McClellan, an English teacher who met her husband in 1972 when he was on a tour of the northern Caucasus, said she does not know whether this latest obstacle is intentional or simply bureaucratic.
She says she and her daughter, a dressmaker, have applied together for exit visas ever since they began the process in 1974, after her marriage to McClellan, a professor of Russian history.
Since then, she said, her daughter has suffered as Soviet authorities withheld permission, without any explanation. According to Irina, her daughter -- the child of a first marriage -- was discriminated against in school, developed an ulcer and has undergone two operations.
"After all she has suffered, how can I leave her?" she asked. "Children go with their parents. If she had her own family, that would be one thing. But she has no one else but her mother."
Her mother admits there were times when her daughter did wonder privately whether the troubles were worth it.
But says Irina, those doubts never stopped Elena from making joint application with her mother.
"This means that we have been living under glass," Irina said. "How else would they know what my daughter was thinking?"
The McClellans are among about 20 Soviet-American couples who have been divided because the Soviet spouse has been denied permission to leave. Annually, about 100 Soviet citizens marry Americans and most are given permission to go.
Irina McClellan was on a list of nine cases that Soviet authorities said last November would be decided favorably. So far, at least two of the Soviet spouses have gone to the United States and others have had word that their visas are pending, according to friends.
One man on the list, Abe Stolar, was born in Chicago and is recognized by U.S. authorities as an American citizen. Stolar, 74, moved here in 1931 with his parents, who were members of the American Communist Party, and he has been trying to leave with his family for the past 10 years.
Twice he and his family have been granted Soviet exit visas. The first time, in 1975, he was turned back at the airport. Early last year they were again offered visas but Stolar, his wife and his son refused to go as long as the son's wife was not also given permission. This time, the Stolar family again refused to leave unless they could all go together.
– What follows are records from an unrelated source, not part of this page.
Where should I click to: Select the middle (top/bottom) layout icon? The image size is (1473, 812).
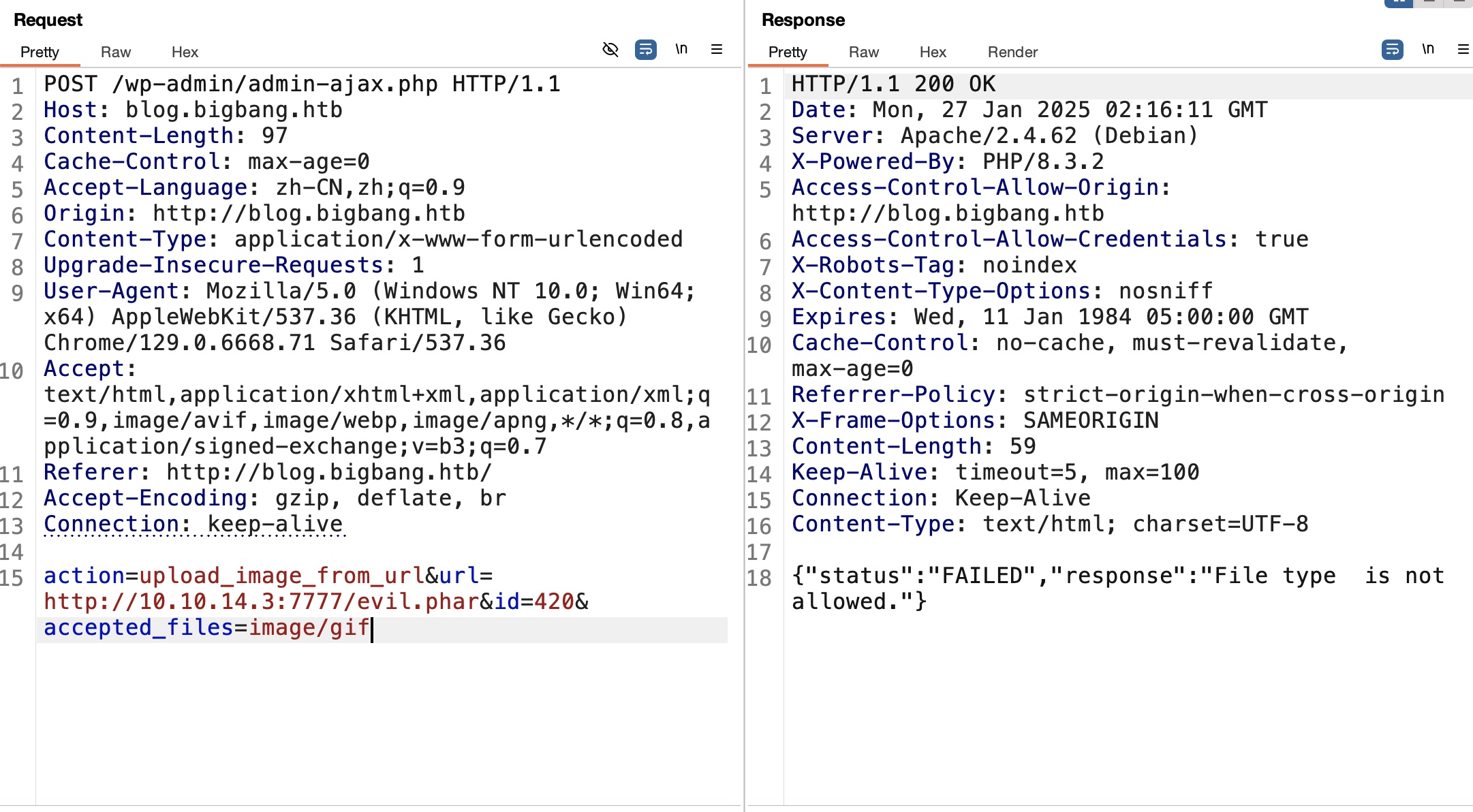(1429, 2)
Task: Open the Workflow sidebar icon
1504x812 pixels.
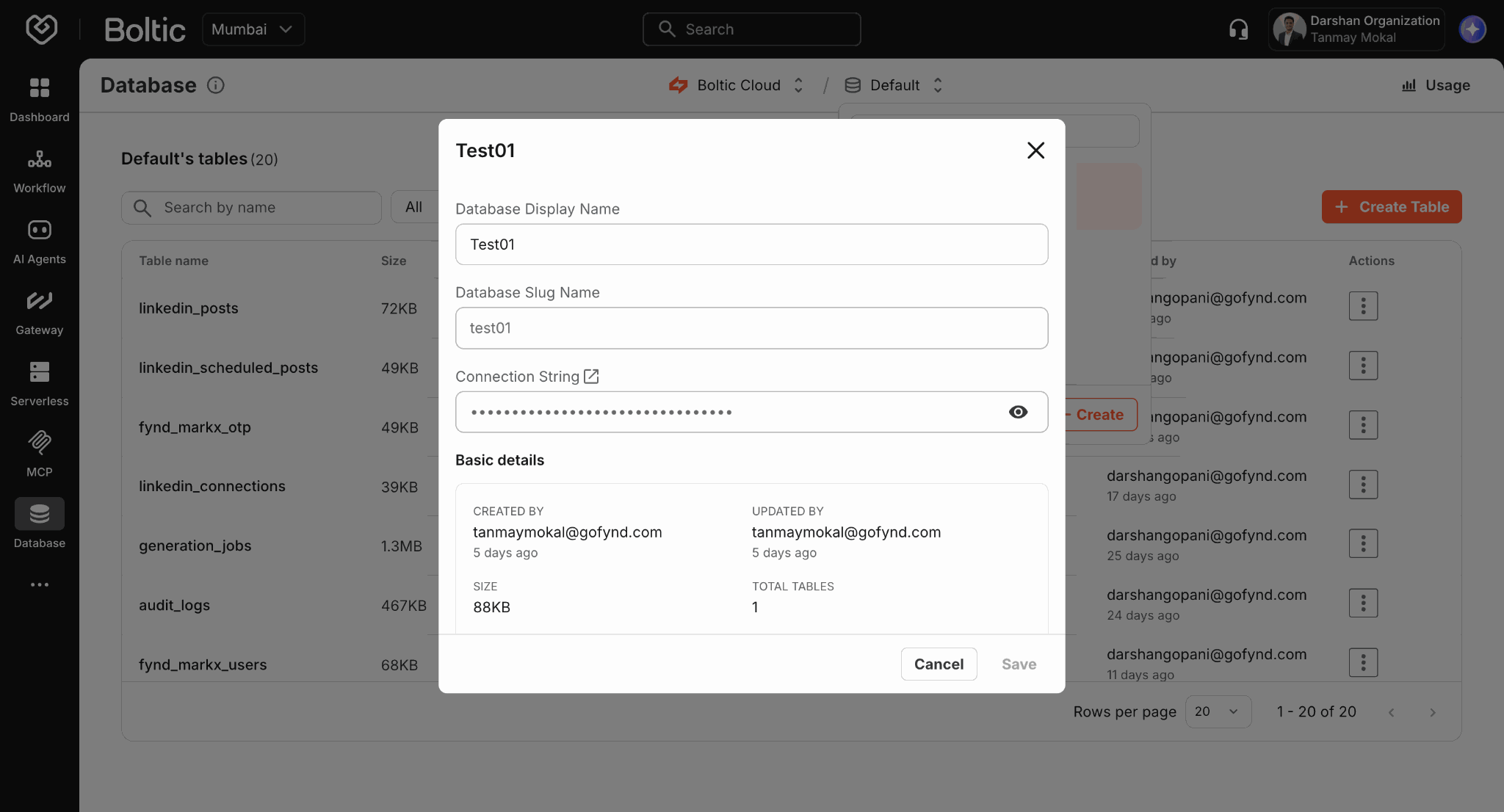Action: point(40,159)
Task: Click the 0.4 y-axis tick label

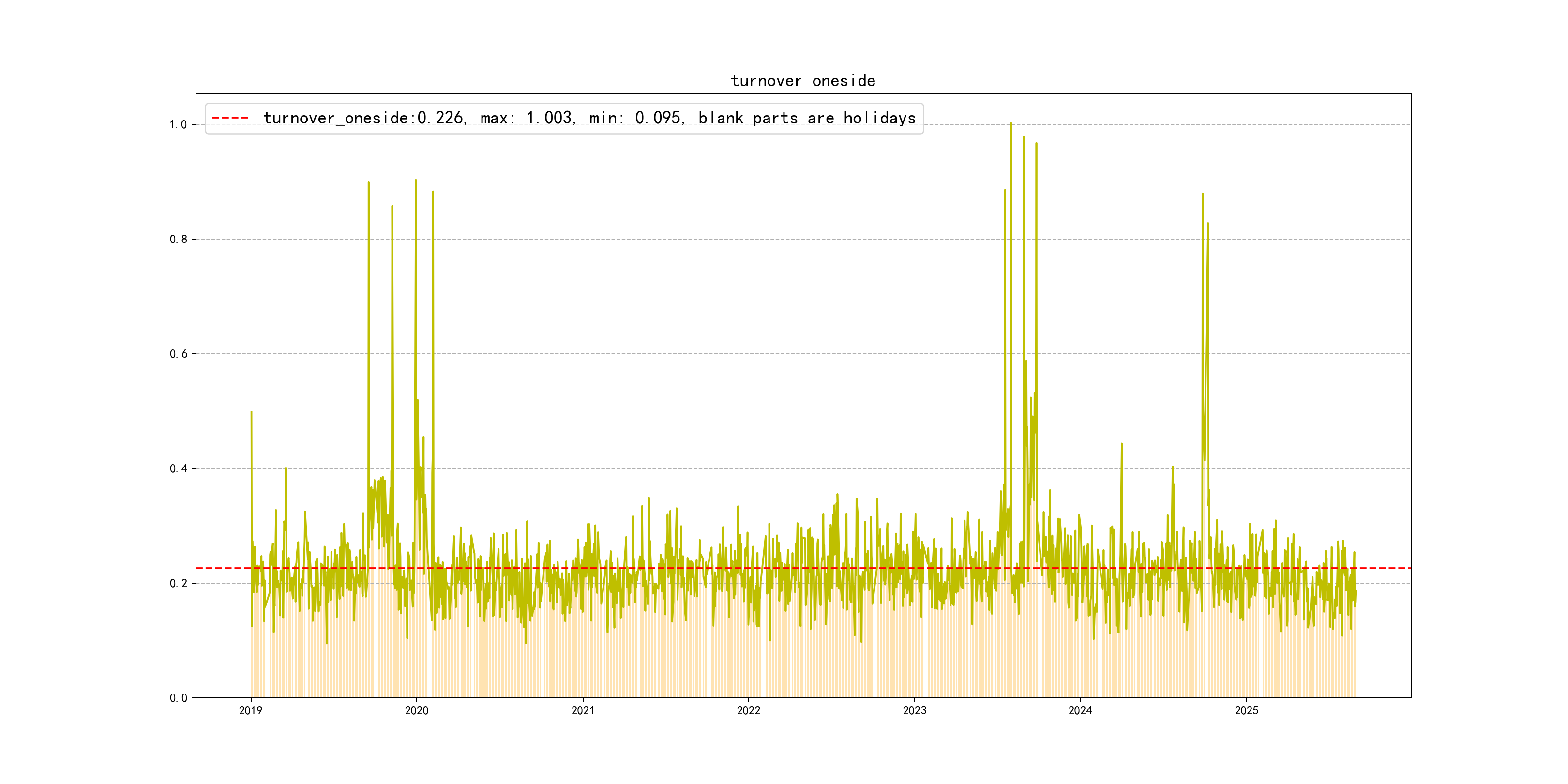Action: point(178,468)
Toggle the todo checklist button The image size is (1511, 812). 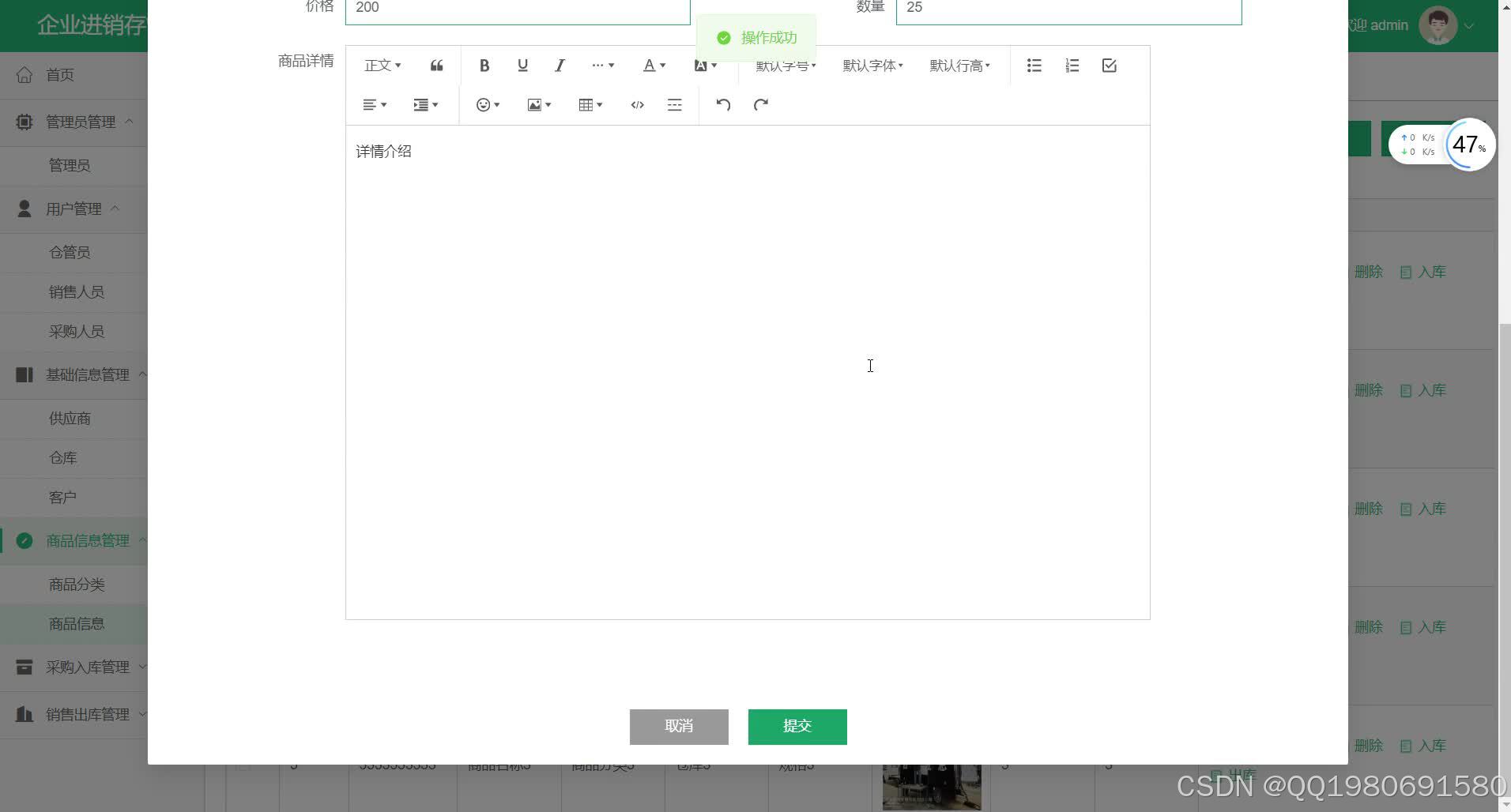click(1108, 66)
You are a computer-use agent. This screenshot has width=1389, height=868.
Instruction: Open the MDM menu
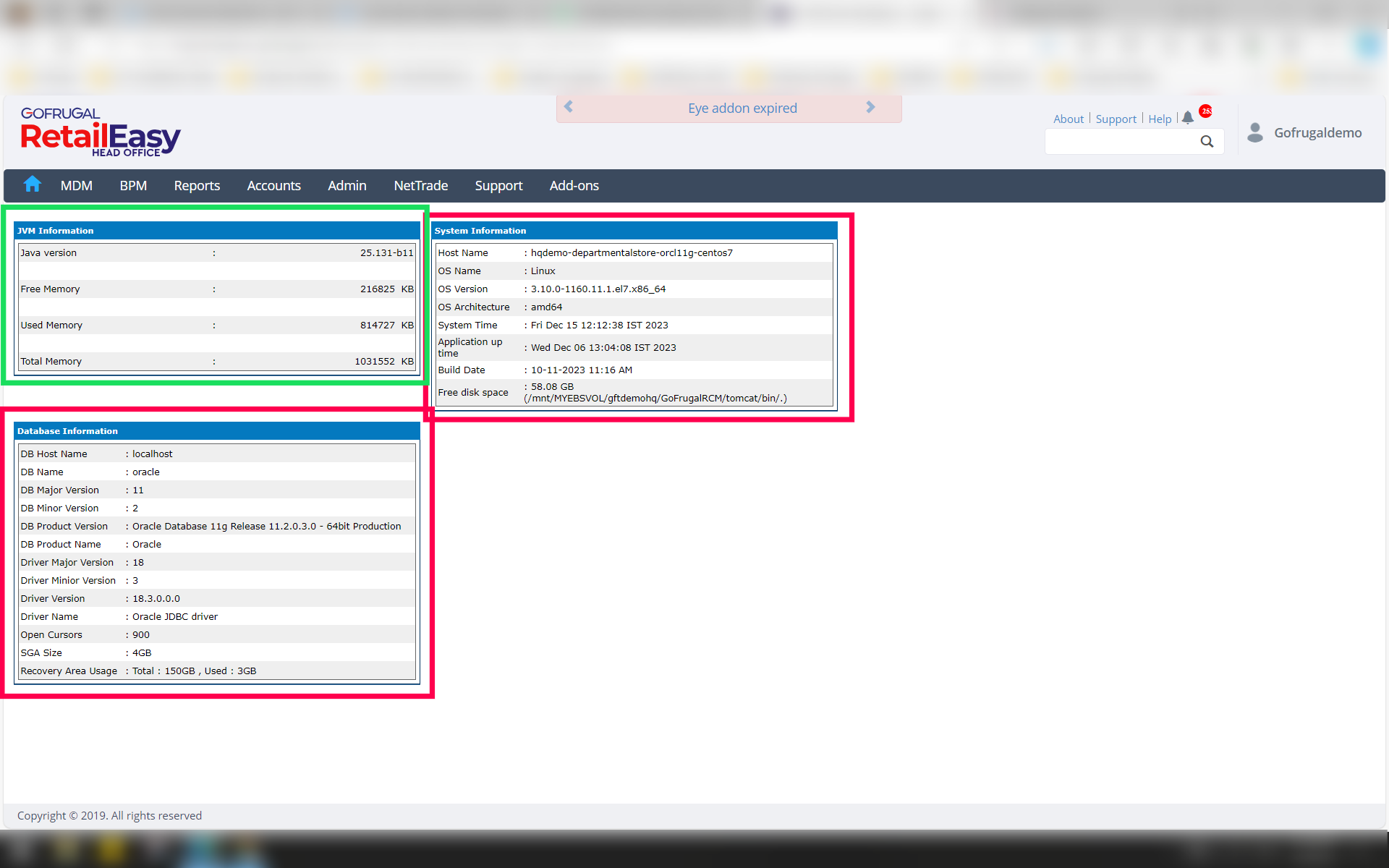click(76, 186)
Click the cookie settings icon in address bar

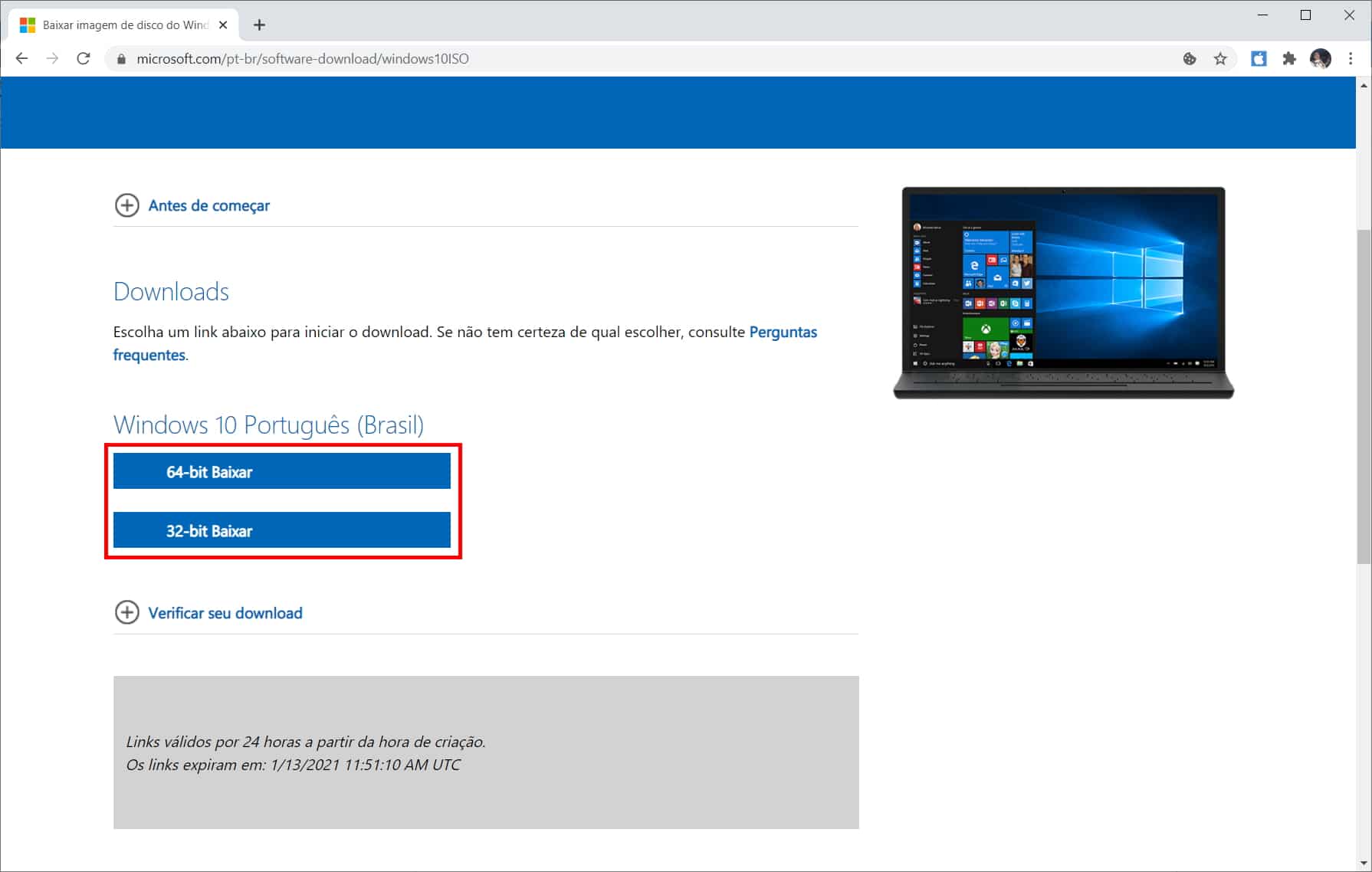pos(1189,58)
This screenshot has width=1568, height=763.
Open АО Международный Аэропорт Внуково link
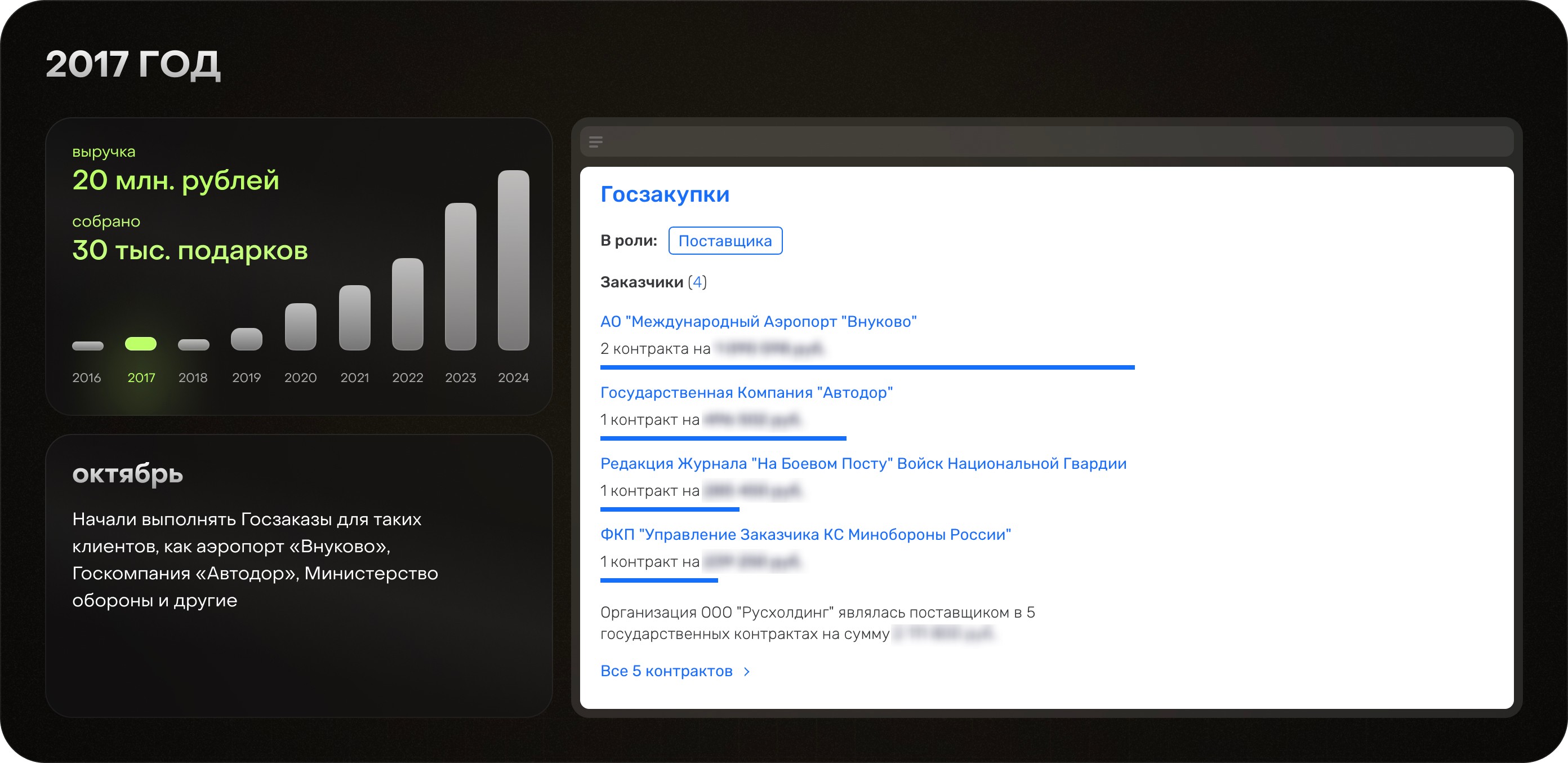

Irina McClellan said she has never known why her applications have been turned down. Once she was told it was because she had information, another time because it was against the interests of the state.
"Why?" she asks. "Who am I?"
Like others in the divided spouse group, she has had to recognize that her marriage -- which took place when McClellan was here on an eight-month exchange program -- will have to begin all over again. But she says she is buoyed by her husband's enthusiasm and hope.
But even after so many years and so much bitterness, she finds leaving hard -- and expensive. World Airways has offered to pay airfare to Baltimore from Frankfurt, but she has to find money for the first leg of the journey, plus about $500 for Soviet visas.
Also, there is the Soviet bureaucracy, which follows its citizens right up the exit ramp. For instance, emigrants have to get a certificate from the main telephone office proving their bills are paid up.
The delay on her daughter's case has put Irina McClellan's plans on hold one more time. It is a delay she says she finds excruciating.
"Now I am interested in leaving as soon as possible because you never know what to expect," she said.
Like millions of other Soviet citizens, Irina McClellan last night watched the televised exchange of New Year's greetings between Reagan and Gorbachev and listened as the Soviet leader spoke of the need to reestablish trust between nations.
"Yesterday they were making such beautiful statements," she said. "But it seems there are some people who don't want to have that good will."